Data extracted from a collection
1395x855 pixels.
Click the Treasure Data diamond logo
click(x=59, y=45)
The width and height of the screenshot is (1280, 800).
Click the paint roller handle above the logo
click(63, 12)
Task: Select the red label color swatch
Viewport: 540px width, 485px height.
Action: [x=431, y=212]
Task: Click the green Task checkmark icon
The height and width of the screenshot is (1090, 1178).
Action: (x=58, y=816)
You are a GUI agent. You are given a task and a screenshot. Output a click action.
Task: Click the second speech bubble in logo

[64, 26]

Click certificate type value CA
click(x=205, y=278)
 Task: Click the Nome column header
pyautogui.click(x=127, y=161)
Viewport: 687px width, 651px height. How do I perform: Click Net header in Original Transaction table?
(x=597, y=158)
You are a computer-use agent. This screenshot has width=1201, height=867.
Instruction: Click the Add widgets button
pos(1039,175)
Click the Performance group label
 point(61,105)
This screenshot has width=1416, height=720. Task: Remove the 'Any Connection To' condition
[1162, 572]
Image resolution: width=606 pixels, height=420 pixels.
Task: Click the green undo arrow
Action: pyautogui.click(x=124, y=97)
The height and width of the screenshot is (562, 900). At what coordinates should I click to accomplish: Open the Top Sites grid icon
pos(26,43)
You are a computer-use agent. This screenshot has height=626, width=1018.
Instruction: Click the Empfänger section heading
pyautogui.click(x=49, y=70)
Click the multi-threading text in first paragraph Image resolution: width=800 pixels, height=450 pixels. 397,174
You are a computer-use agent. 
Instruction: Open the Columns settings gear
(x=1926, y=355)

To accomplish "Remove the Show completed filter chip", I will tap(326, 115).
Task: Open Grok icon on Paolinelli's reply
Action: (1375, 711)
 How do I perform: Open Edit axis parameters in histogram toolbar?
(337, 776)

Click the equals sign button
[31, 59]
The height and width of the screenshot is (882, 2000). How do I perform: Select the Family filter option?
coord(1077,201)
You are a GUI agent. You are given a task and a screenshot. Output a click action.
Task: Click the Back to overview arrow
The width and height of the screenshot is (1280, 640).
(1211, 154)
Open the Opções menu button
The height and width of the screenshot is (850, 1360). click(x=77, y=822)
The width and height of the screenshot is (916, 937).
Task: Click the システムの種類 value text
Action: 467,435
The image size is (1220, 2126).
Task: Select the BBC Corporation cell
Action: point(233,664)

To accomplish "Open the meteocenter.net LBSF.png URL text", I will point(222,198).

# AIM OF THE EXERCISE
Each entry above must be set down again without alteration.

# WRITTEN RESPONSE
1395x855 pixels.
Click the Treasure Data diamond logo
click(x=59, y=45)
The width and height of the screenshot is (1280, 800).
Click the paint roller handle above the logo
click(63, 12)
Task: Select the red label color swatch
Viewport: 540px width, 485px height.
Action: [x=431, y=212]
Task: Click the green Task checkmark icon
The height and width of the screenshot is (1090, 1178).
Action: (x=58, y=816)
You are a GUI agent. You are given a task and a screenshot. Output a click action.
Task: Click the second speech bubble in logo

[64, 26]

Click certificate type value CA
click(x=205, y=278)
 Task: Click the Nome column header
pyautogui.click(x=127, y=161)
Viewport: 687px width, 651px height. How do I perform: Click Net header in Original Transaction table?
(x=597, y=158)
You are a computer-use agent. This screenshot has width=1201, height=867.
Instruction: Click the Add widgets button
pos(1039,175)
Click the Performance group label
 point(61,105)
This screenshot has width=1416, height=720. Task: Remove the 'Any Connection To' condition
[1162, 572]
Image resolution: width=606 pixels, height=420 pixels.
Task: Click the green undo arrow
Action: pyautogui.click(x=124, y=97)
The height and width of the screenshot is (562, 900). At what coordinates should I click to accomplish: Open the Top Sites grid icon
pos(26,43)
You are a computer-use agent. This screenshot has height=626, width=1018.
Instruction: Click the Empfänger section heading
pyautogui.click(x=49, y=70)
Click the multi-threading text in first paragraph Image resolution: width=800 pixels, height=450 pixels. 397,174
You are a computer-use agent. 
Instruction: Open the Columns settings gear
(x=1926, y=355)

To accomplish "Remove the Show completed filter chip", I will tap(326, 115).
Task: Open Grok icon on Paolinelli's reply
Action: (1375, 711)
 How do I perform: Open Edit axis parameters in histogram toolbar?
(337, 776)

Click the equals sign button
[31, 59]
The height and width of the screenshot is (882, 2000). How do I perform: Select the Family filter option?
coord(1077,201)
You are a GUI agent. You are given a task and a screenshot. Output a click action.
Task: Click the Back to overview arrow
The width and height of the screenshot is (1280, 640).
(1211, 154)
Open the Opções menu button
The height and width of the screenshot is (850, 1360). click(x=77, y=822)
The width and height of the screenshot is (916, 937).
Task: Click the システムの種類 value text
Action: 467,435
The image size is (1220, 2126).
Task: Select the BBC Corporation cell
Action: point(233,664)

To accomplish "Open the meteocenter.net LBSF.png URL text", I will point(222,198).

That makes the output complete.